*** SUPPLIED DATA
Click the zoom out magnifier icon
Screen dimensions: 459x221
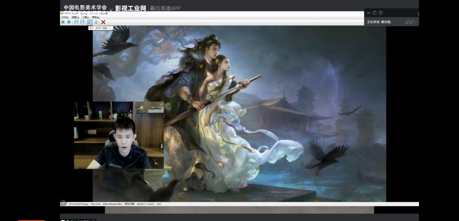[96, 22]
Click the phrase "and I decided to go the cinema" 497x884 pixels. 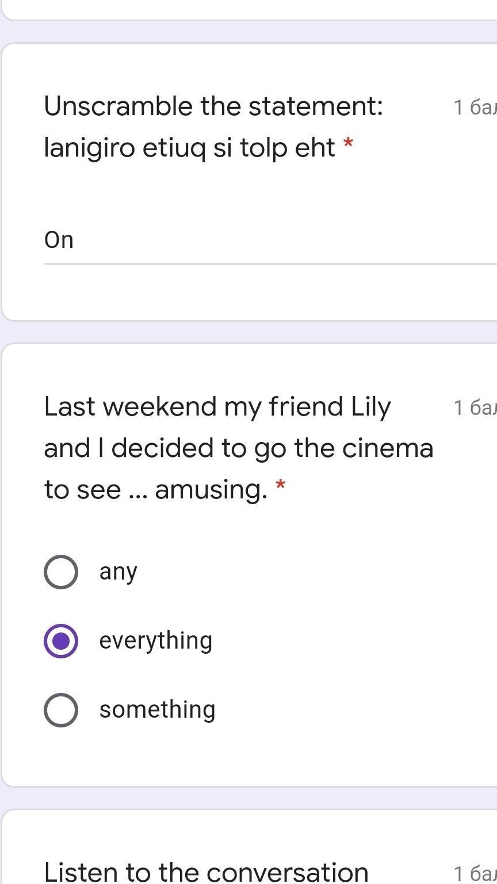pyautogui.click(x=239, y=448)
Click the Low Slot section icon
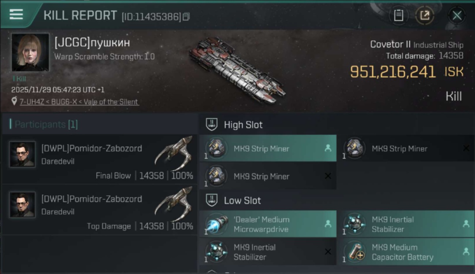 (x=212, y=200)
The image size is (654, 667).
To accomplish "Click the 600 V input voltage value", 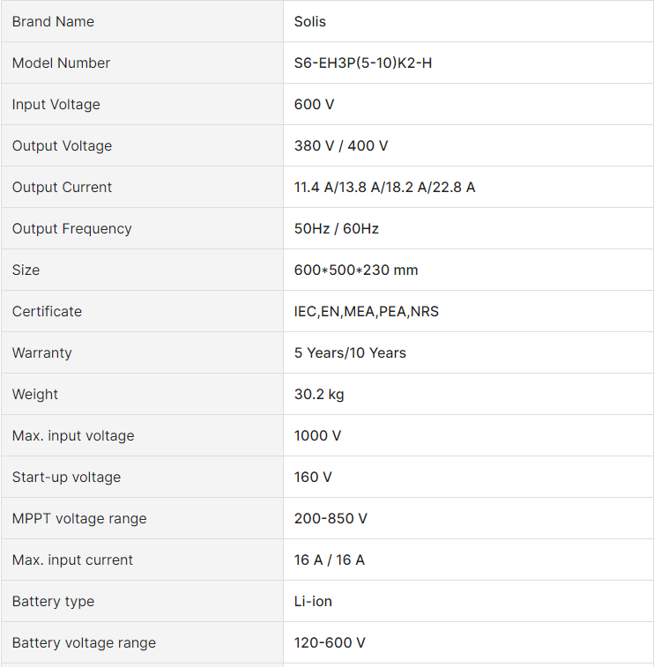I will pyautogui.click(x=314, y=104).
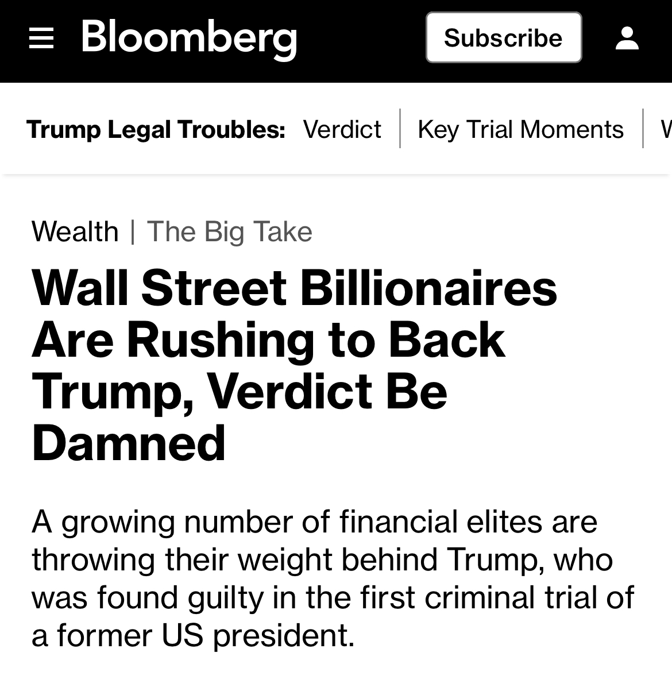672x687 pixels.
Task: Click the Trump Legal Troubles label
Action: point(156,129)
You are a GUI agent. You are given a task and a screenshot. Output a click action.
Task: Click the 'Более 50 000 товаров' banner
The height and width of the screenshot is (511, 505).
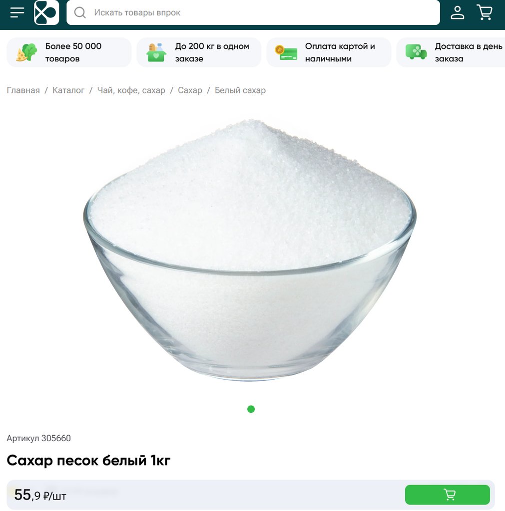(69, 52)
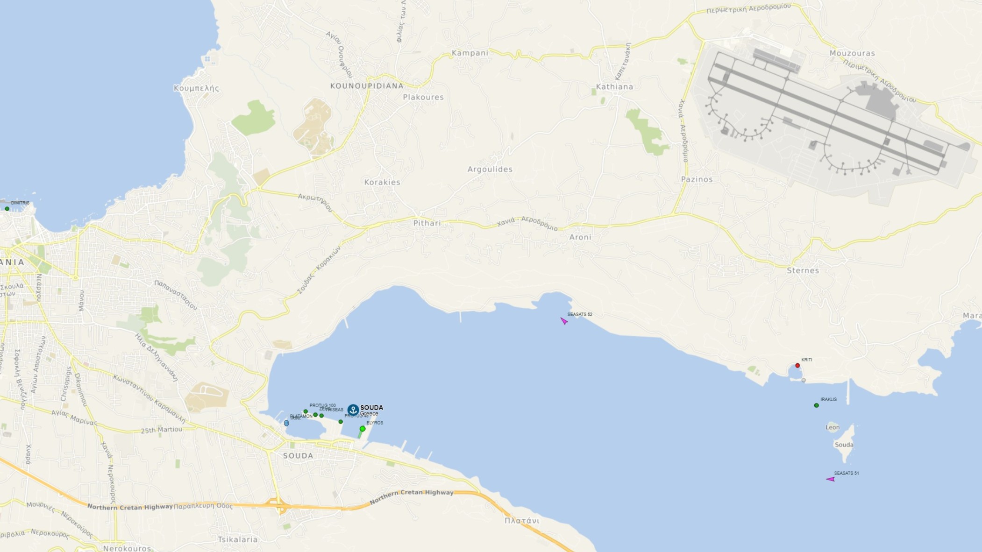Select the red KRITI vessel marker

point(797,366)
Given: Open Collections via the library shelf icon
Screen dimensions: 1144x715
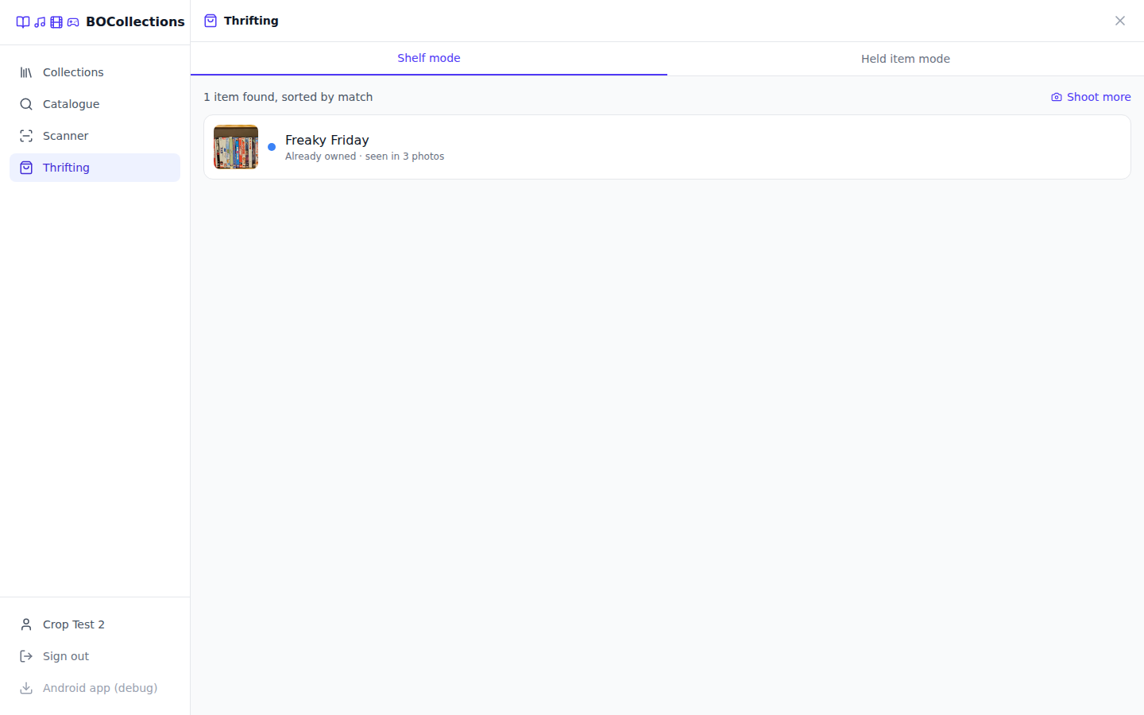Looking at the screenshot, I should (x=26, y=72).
******
- **YOUR OBJECTIVE**
From the line containing "Given: Open Collections" down to the last line of the data, print every line exactly and nothing else. Pictures stay out of the copy.

- **TASK ANSWER**
Given: Open Collections via the library shelf icon
Screen dimensions: 1144x715
Looking at the screenshot, I should (x=26, y=72).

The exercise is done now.